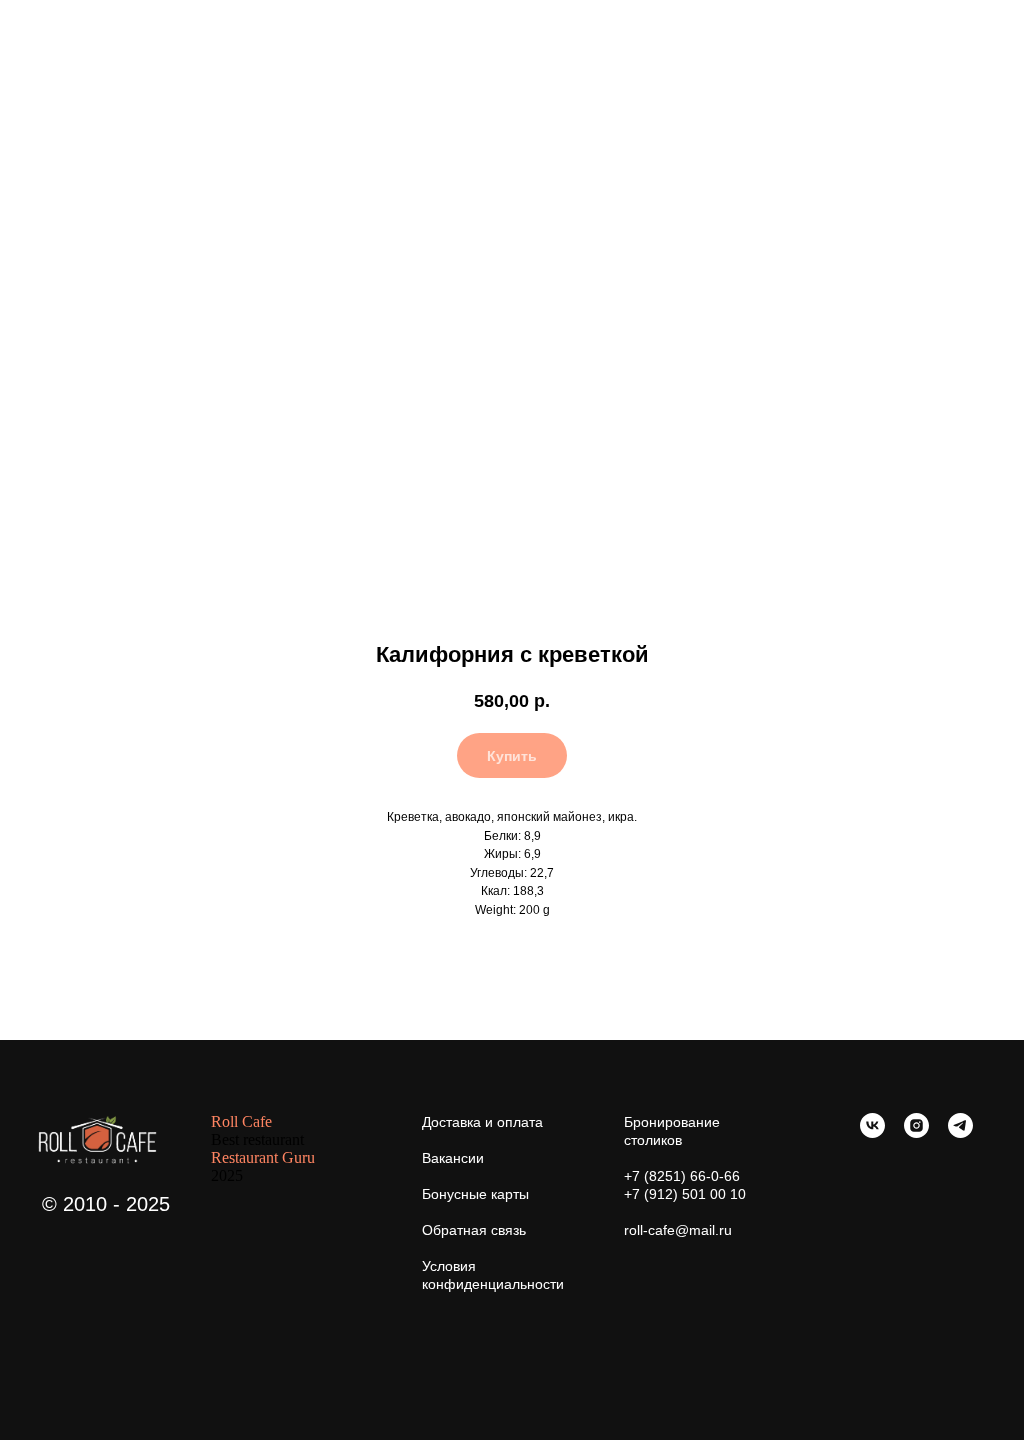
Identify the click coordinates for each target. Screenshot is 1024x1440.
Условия (449, 1266)
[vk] (872, 1132)
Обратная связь (474, 1230)
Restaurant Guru (263, 1157)
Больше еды (70, 29)
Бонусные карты (475, 1194)
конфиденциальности (493, 1284)
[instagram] (916, 1132)
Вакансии (453, 1158)
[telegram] (960, 1132)
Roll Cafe (241, 1121)
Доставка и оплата (482, 1122)
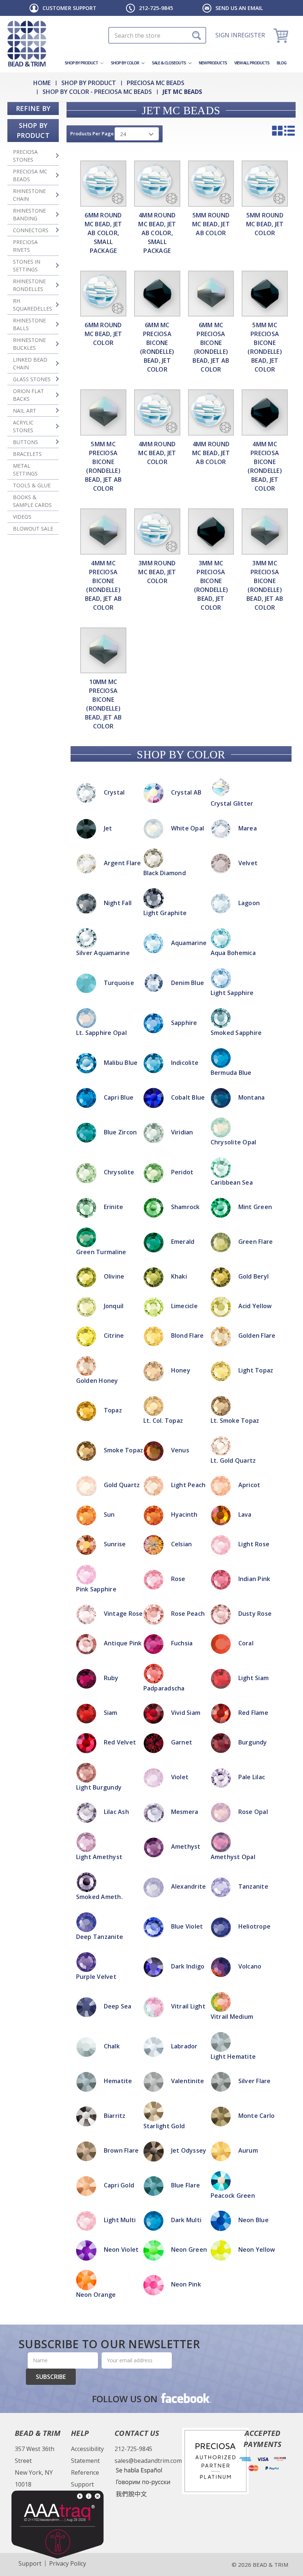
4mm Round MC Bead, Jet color (157, 453)
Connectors (30, 230)
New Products (213, 62)
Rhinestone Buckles (29, 343)
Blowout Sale (33, 528)
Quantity (152, 1184)
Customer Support (69, 7)
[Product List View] (289, 130)
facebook (185, 2397)
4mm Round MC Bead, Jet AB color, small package (157, 233)
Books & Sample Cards (32, 501)
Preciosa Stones (25, 155)
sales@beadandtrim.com (148, 2461)
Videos (22, 516)
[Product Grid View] (277, 130)
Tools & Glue (32, 485)
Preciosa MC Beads (30, 175)
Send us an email (239, 7)
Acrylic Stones (23, 426)
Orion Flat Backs (28, 394)
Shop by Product (82, 62)
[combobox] (157, 35)
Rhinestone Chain (29, 194)
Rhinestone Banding (29, 214)
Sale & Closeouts (169, 62)
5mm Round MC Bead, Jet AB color (211, 224)
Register (251, 35)
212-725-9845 (156, 7)
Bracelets (27, 453)
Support (82, 2484)
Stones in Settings (26, 265)
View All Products (251, 62)
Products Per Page (92, 133)
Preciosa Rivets (25, 245)
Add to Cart (151, 1203)
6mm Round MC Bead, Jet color (103, 334)
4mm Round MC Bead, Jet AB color (211, 453)
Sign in (226, 35)
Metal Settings (25, 469)
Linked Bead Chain (30, 363)
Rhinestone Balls (29, 324)
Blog (281, 62)
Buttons (25, 442)
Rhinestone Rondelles (29, 285)
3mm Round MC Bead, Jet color (157, 572)
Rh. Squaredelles (32, 304)
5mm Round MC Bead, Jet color (265, 224)
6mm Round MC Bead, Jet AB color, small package (103, 233)
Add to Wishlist (151, 1213)
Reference (85, 2472)
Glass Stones (32, 379)
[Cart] (282, 35)
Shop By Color (125, 62)
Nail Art (24, 410)
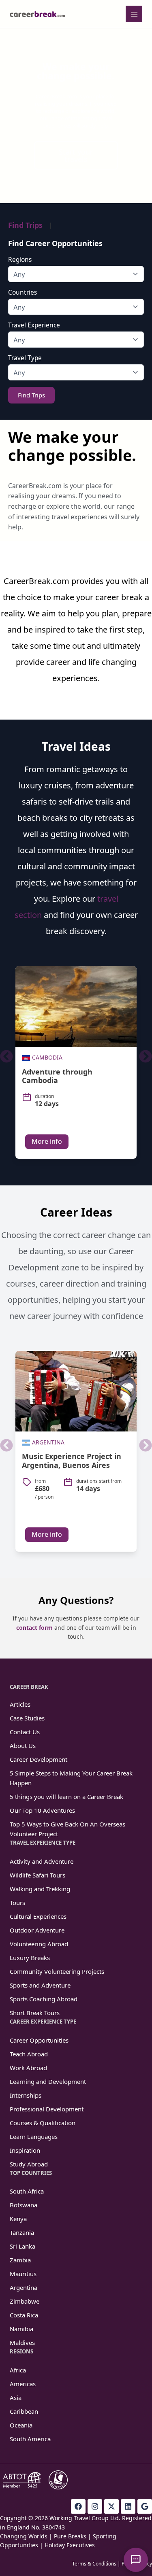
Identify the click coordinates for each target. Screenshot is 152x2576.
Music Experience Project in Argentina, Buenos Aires (71, 1460)
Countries (22, 293)
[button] (6, 1056)
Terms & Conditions (94, 2563)
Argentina (48, 1442)
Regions (20, 260)
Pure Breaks (70, 2536)
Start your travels (76, 155)
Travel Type (25, 358)
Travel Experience (34, 325)
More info (47, 1141)
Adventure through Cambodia (57, 1076)
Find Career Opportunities (55, 243)
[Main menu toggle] (134, 14)
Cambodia (47, 1057)
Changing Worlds (23, 2536)
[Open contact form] (136, 2560)
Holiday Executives (70, 2545)
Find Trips (25, 225)
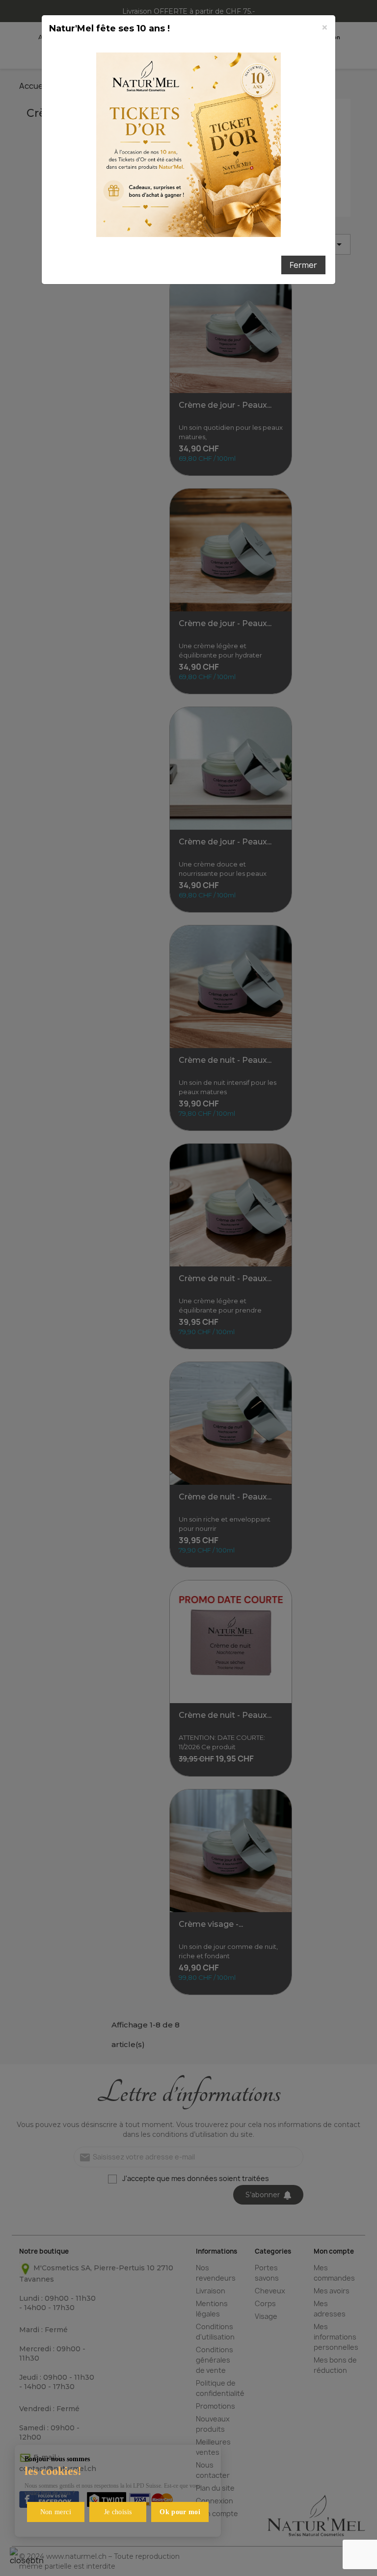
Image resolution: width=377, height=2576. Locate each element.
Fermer (303, 265)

● ● ● ● ●

* [Problem to work on]: From the opening line of the listing above through the line bearing "4mm Round MC Bead, Jet AB color, small", repeat each line exactly. Drop every picture.

* [Exercise result]:
Identify the click coordinates for each target. Screenshot is 1024x1440.
Условия (449, 1266)
[vk] (872, 1132)
Обратная связь (474, 1230)
Restaurant Guru (263, 1157)
Больше еды (70, 29)
Бонусные карты (475, 1194)
конфиденциальности (493, 1284)
[instagram] (916, 1132)
Вакансии (453, 1158)
[telegram] (960, 1132)
Roll Cafe (241, 1121)
Доставка и оплата (482, 1122)
4mm Round MC Bead, Jet color (157, 453)
Connectors (30, 230)
New Products (213, 62)
Rhinestone Buckles (29, 343)
Blowout Sale (33, 528)
Quantity (152, 1184)
Customer Support (69, 7)
[Product List View] (289, 130)
facebook (185, 2397)
4mm Round MC Bead, Jet AB color, small package (157, 233)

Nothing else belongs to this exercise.